Put each line of the listing below into a JSON list of strings, one string per line and no blank lines. Leave the pictures out of your answer.

##########

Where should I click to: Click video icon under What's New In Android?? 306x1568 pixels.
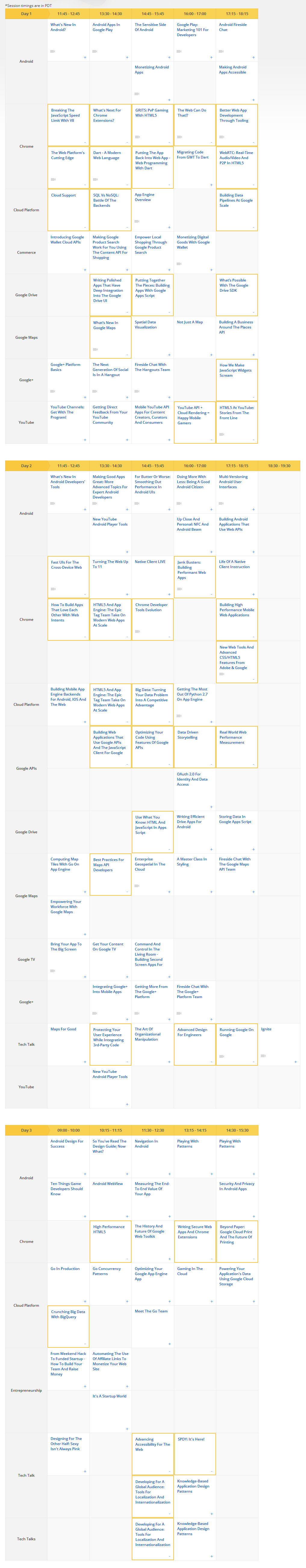tap(53, 51)
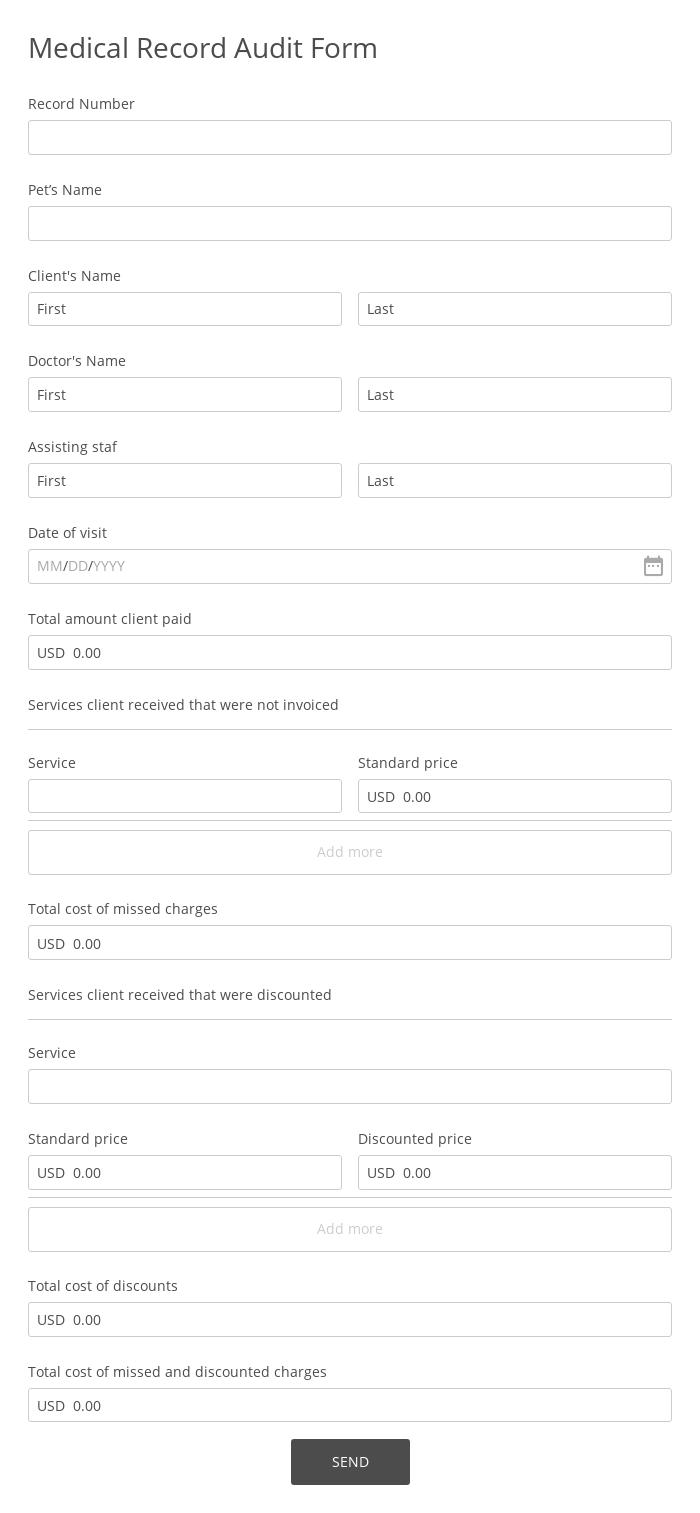Select the Client's Last name field
700x1513 pixels.
pyautogui.click(x=515, y=309)
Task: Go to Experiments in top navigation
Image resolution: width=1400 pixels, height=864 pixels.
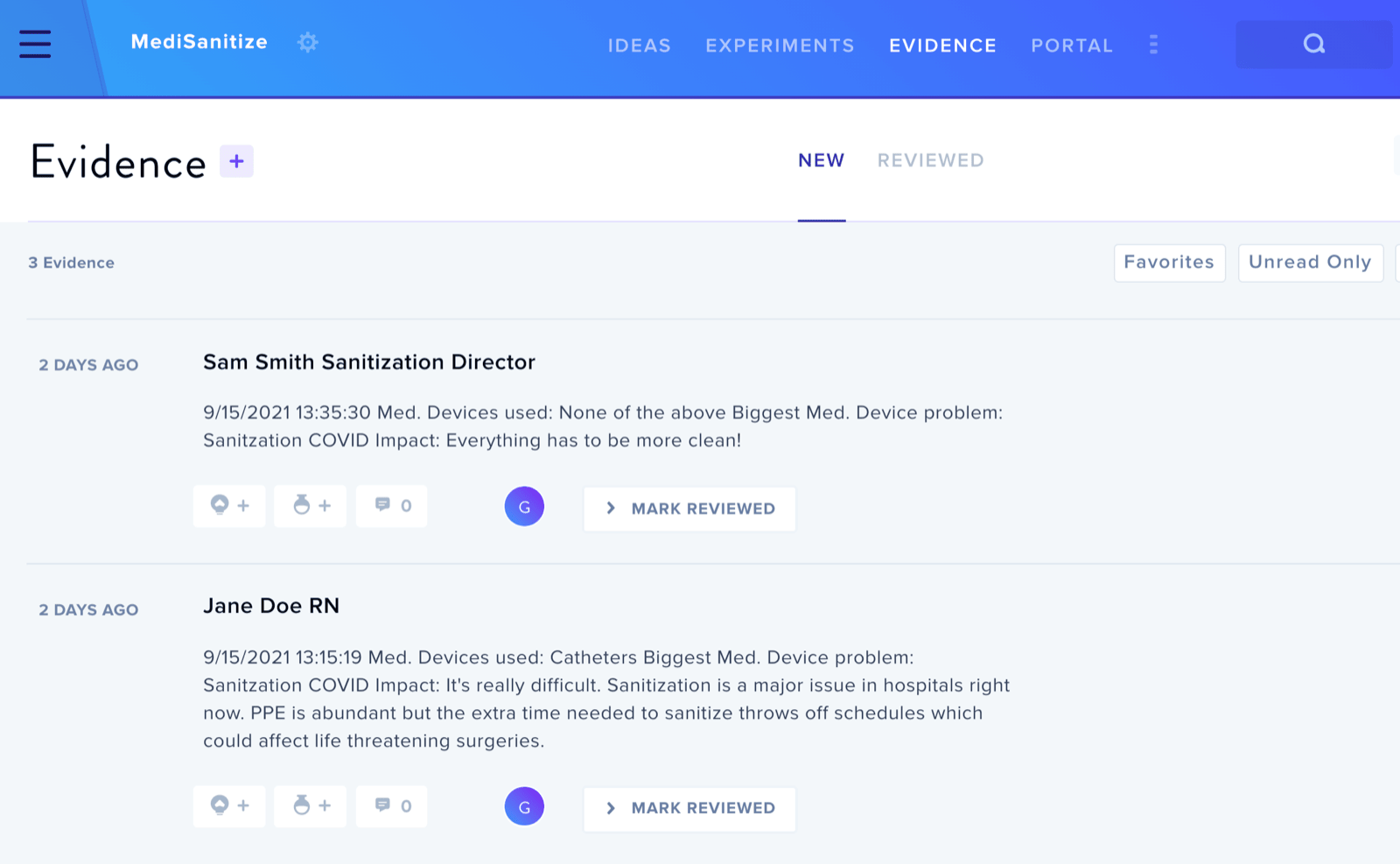Action: click(x=780, y=46)
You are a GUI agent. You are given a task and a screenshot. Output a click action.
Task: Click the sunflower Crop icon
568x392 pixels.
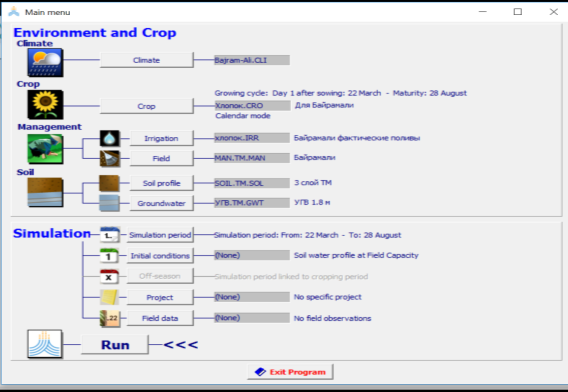click(45, 105)
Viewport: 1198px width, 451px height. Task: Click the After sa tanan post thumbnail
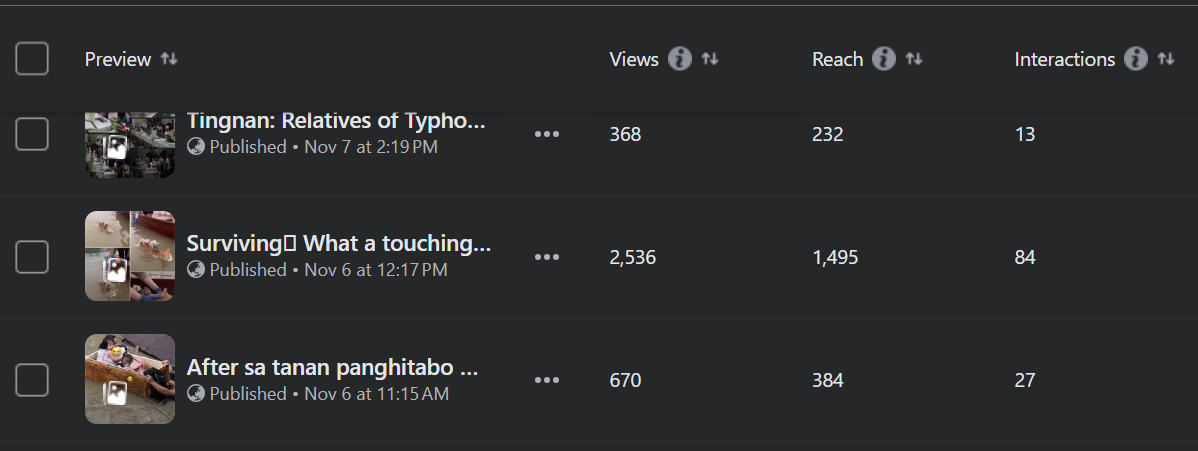click(x=130, y=379)
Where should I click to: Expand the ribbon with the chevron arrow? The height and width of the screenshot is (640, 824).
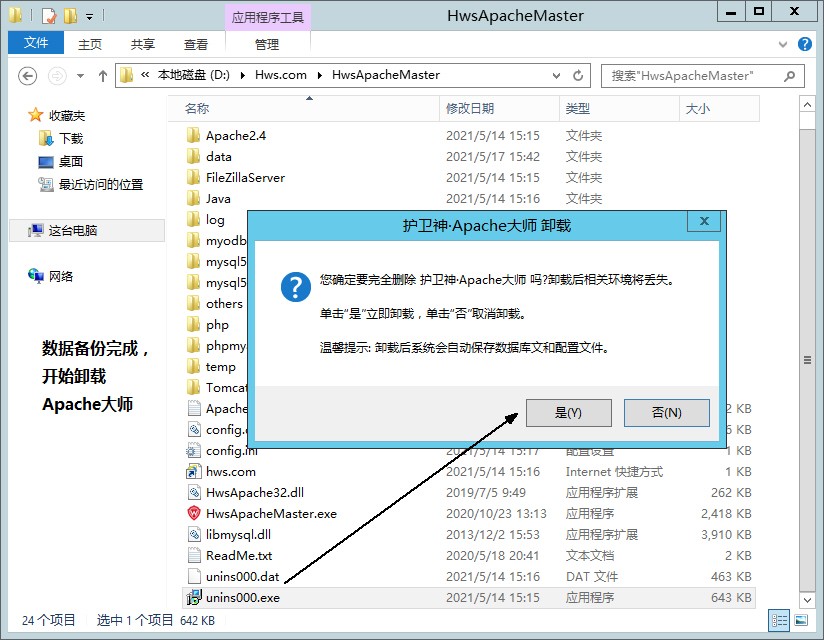pos(783,45)
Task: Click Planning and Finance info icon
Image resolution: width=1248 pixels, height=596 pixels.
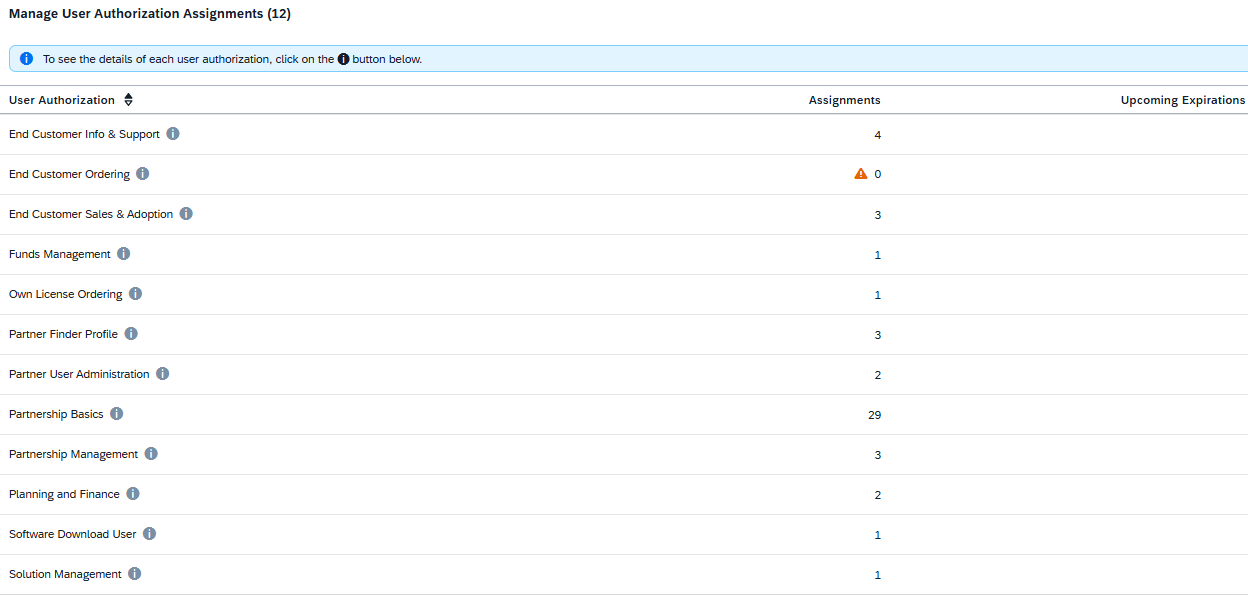Action: point(133,494)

##########

▶ FINAL RESULT
[
  "Where should I click to: Click video icon under What's New In Android?? 306x1568 pixels.",
  "tap(53, 51)",
  "Select the Client's Last name field",
  "700x1513 pixels.",
  "pyautogui.click(x=515, y=309)",
  "Task: Go to Experiments in top navigation",
  "Image resolution: width=1400 pixels, height=864 pixels.",
  "Action: click(x=780, y=46)",
  "You are a GUI agent. You are given a task and a screenshot. Output a click action.",
  "Task: Click the sunflower Crop icon",
  "568x392 pixels.",
  "click(45, 105)",
  "Viewport: 1198px width, 451px height. Task: Click the After sa tanan post thumbnail",
  "click(x=130, y=379)",
  "Where should I click to: Expand the ribbon with the chevron arrow? The height and width of the screenshot is (640, 824).",
  "pos(783,45)",
  "Task: Click Planning and Finance info icon",
  "Image resolution: width=1248 pixels, height=596 pixels.",
  "Action: point(133,494)"
]